11月に新潟で行われた

 

馬車、馬耕/馬搬の講習会

についての 記事 の続きです。

 

 

来日する講師たちから

プロの通訳ではないことに

ご了承いただけたとのことで

参加しましたが

 

蓋を開けてみると参加者の多くは

これから馬車・馬耕に挑戦したい方たち。

 

普段は馬に接していない or

短期借り受けたことはあり

今後長期で取り組むことを検討中

 

の方が多かったので、内容も

 

 

座学として

 馬という生き物とは

 馬の知覚について

 馬の飼育上の留意点

 調教上の留意点

 

実習も

ロングレーンの基礎操作

の比重が高かったので

なんとかお役に立てたようでした。

 

 

 

そう

がっつり 座学ビックリマーク があったんです。

 

 

会場は古民家だったのですが

囲炉裏端にこんなスクリーンを立てて。

 

 

 

 

ドイツは座学も開催している乗馬施設があるので

日本の乗馬クラブでも開催されるといいなと

常々思っていますが

 

大学卒業直後から

フリーランスとして仕事をしてきた

わたしの持論として

 

 

人に育ててもらったことがない人は

人を育てることはできない

 

 

先輩たちに育ててもらったから

後輩くんたちにどう接すると育つか

わかる。

 

育てるのが上手い先輩に

育てられた人のほうが圧倒的に

後輩を育てるのが上手でした。

問題:
1/ 講習会の記事によると、会場はどんな建物でしたか。
2/ 講習会の記事の続きを、最後の文のあとから書き進めてください。
このあとの記録は使わなくてかまいません。

(項目の位置に関する記録)
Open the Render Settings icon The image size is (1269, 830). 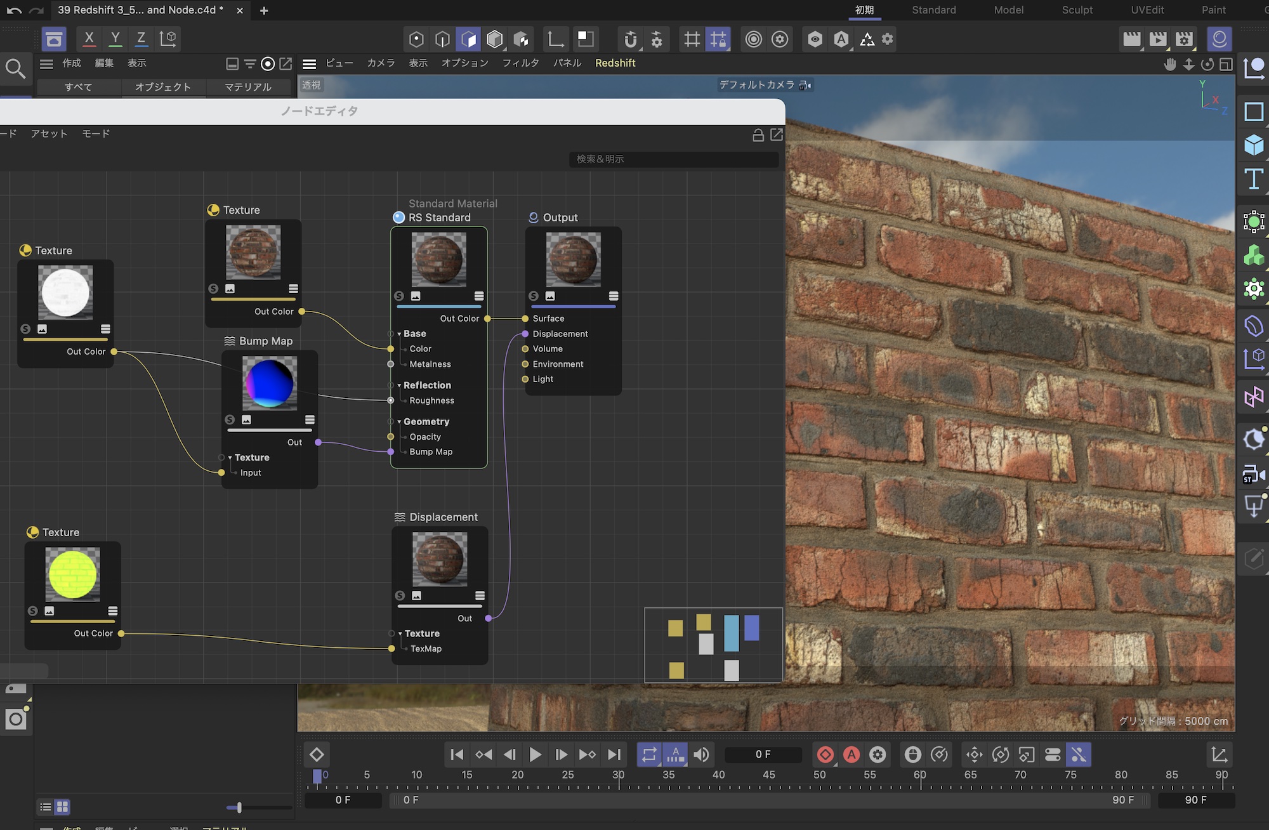tap(1184, 39)
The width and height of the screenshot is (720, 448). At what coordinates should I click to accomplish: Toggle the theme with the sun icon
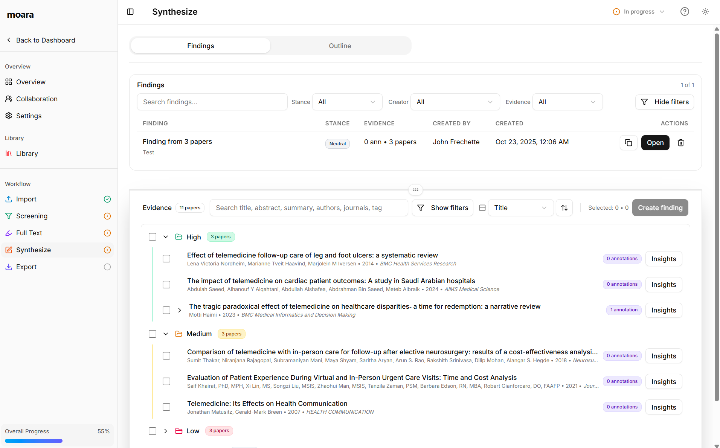[x=705, y=11]
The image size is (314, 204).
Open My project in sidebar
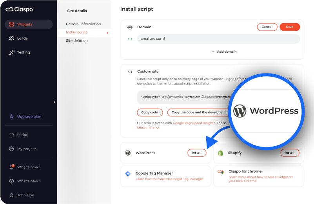[26, 149]
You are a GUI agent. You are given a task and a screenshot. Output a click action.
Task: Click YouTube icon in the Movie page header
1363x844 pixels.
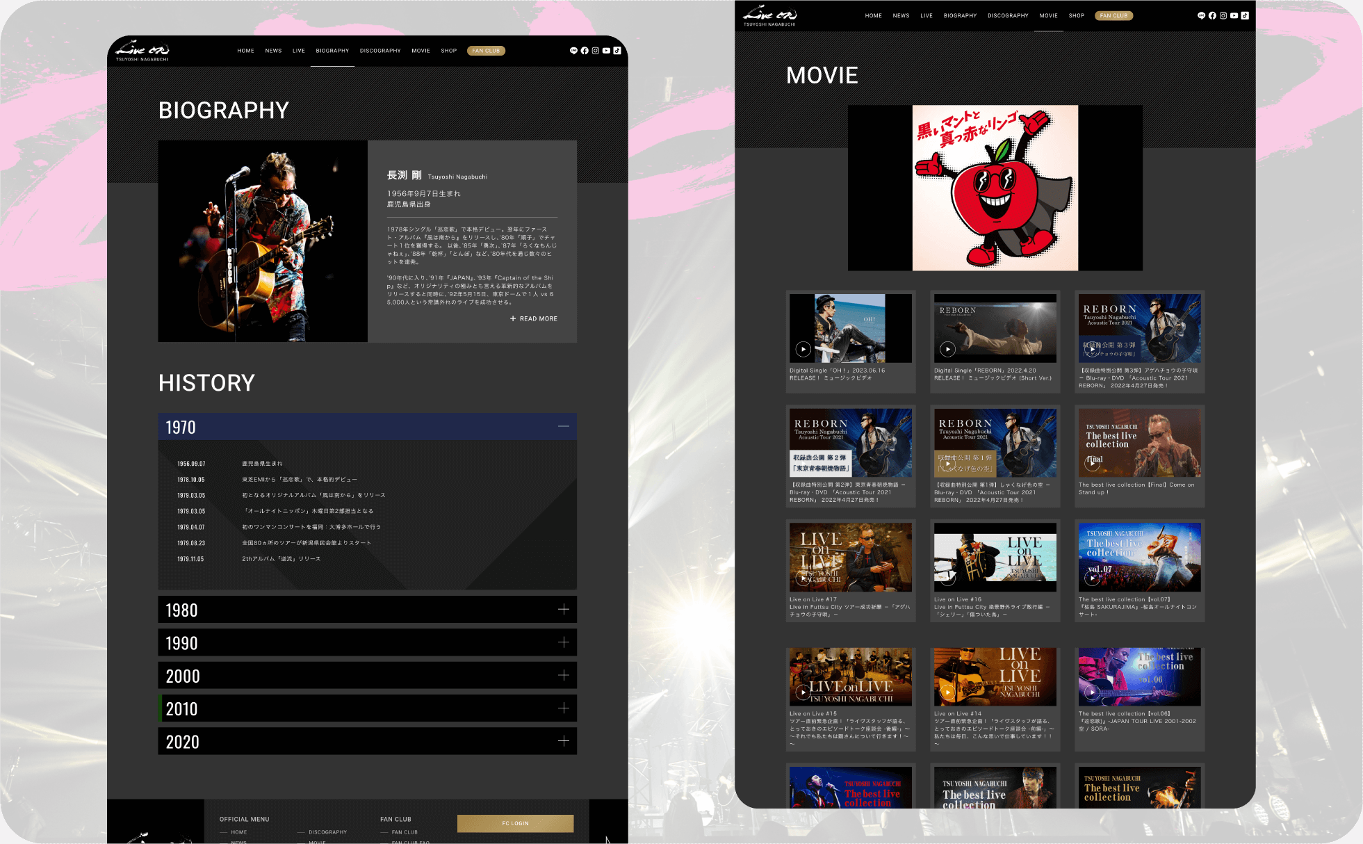[x=1234, y=15]
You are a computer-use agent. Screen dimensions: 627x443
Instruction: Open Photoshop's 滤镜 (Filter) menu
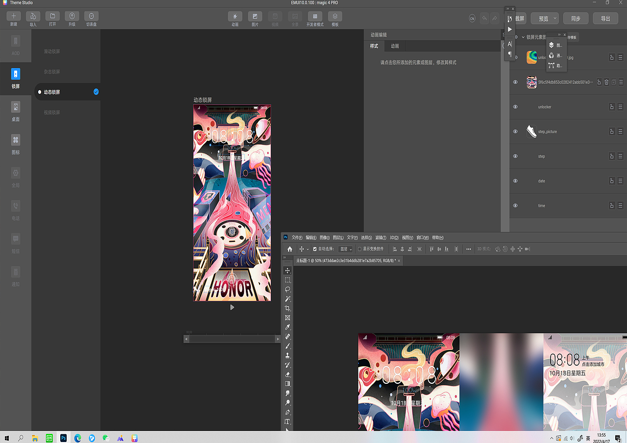380,237
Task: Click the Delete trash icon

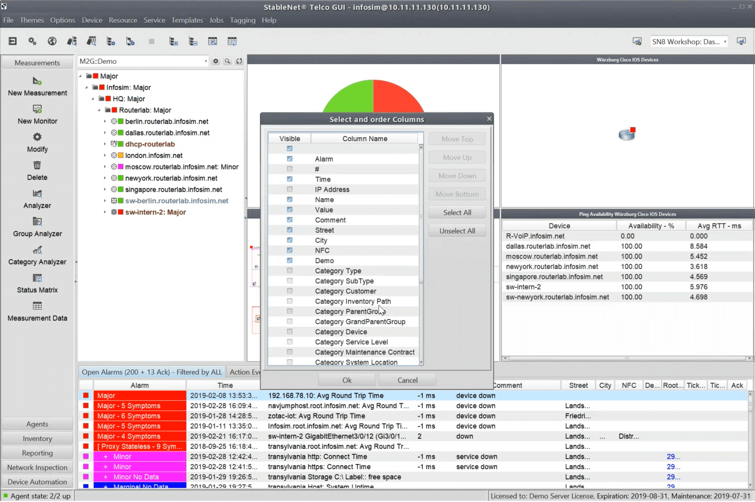Action: (x=37, y=165)
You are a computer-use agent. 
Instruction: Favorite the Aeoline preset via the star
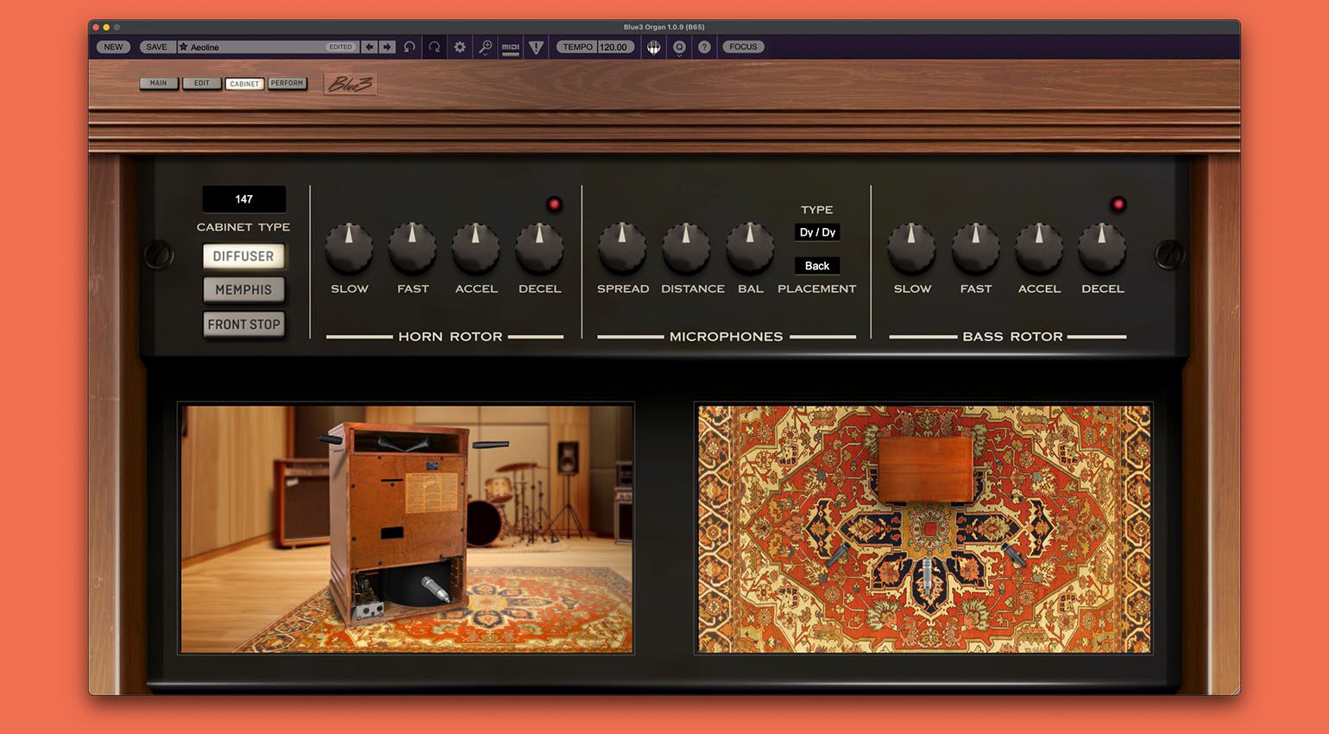coord(185,47)
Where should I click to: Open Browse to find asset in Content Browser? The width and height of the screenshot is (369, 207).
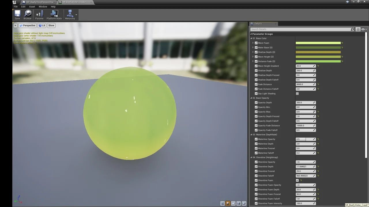click(28, 15)
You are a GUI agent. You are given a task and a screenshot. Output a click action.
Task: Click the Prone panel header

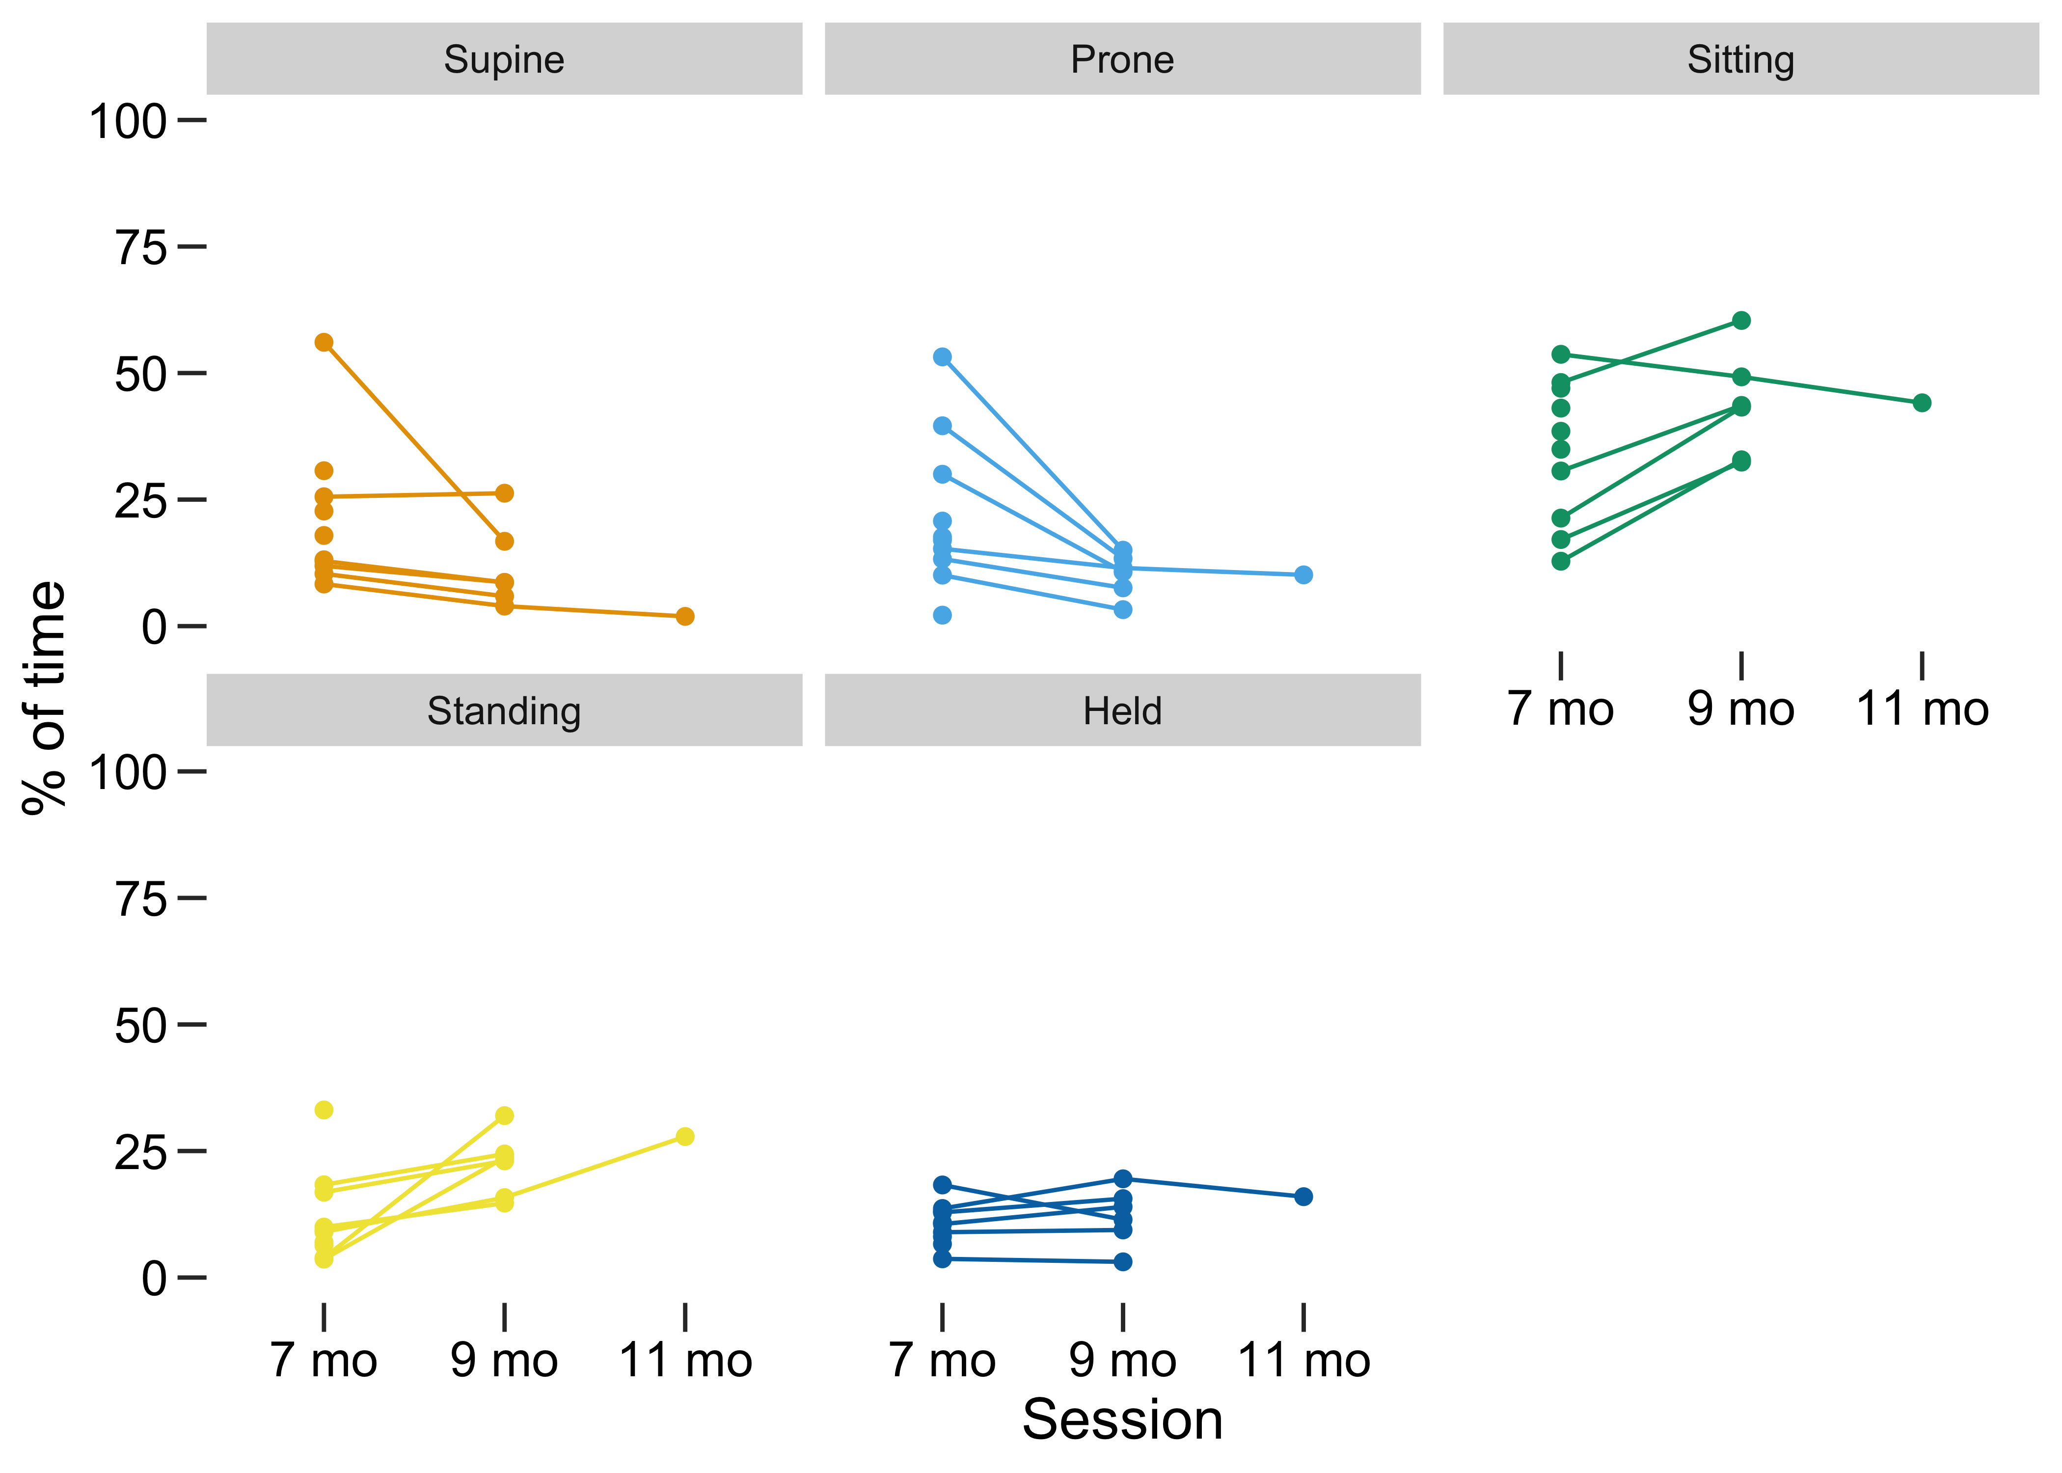tap(1122, 59)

解答:
1/ 古民家です。

2/
座学を体系だって教わったことがない人には

たとえその人に知識や経験があっても

教えるための教材や

順序などのプログラムづくりだけでも

大変な時間とエネルギーを要します。

 

なので体系だった資料を持っていて

教えるノウハウも持っている

講師陣の講義を聞いていてつくづく

この部分だけでも DVD販売など

してもらえないかな〜と思いました。

 

 

 

例えば座学講習中に

 

馬は群れで生活する動物なので

1頭だけで飼育することは

馬の性質上自然なことではない

 

 

という説明があっても

 

とはいえ日本では環境などの制限から

1頭しか飼えないという状況もあるのですが

そうせざるを得ない場合

どういった工夫のしようがあるでしょうか?

 

 

といった質問に

経験豊かな講師が応えてくれる。

 

しかも講師が2人いるので

片方が応えているあいだに

もう片方が補足を思いついたり

2人の間でも見解が違うこともあったり

 

講師が1人ではなく2人だと

内容に客観性が生まれて良いな〜と思いました。

 

 

 

座学があったことで

実践中に例えば

 

1頭の馬に使えるハミが2種類あったとして

最初に作用がきついほうのハミを

つけようとしたことについて

 

 

座学でも説明したように

 

 

という説明が最初に入る。

 

馬のトレーニングについての

基礎的な考えかたに再度触れた上で

だからハミの選択に関しても

 

 

重種で力が強い=強いハミが必要

 

というわけではない。

 

水勒で人の意を受けて動く

人との約束事をきちんと作ることが大事

 

 

 

と。

 

ただそのお馬さんは

スタンダードな水勒に不慣れだったのか

逆に緊張してしまったので

理論や理想論にこだわることなく

臨機応変にハミを付け替えていました。

 

 

 

質問は実習中も

随時受け付けてもらえたので

 

例えば

 

購入したばかりの馬、または

自家生産してまだ若い馬を初めて

山での作業に連れ出すときに

どういったことに気をつけたら良いですか?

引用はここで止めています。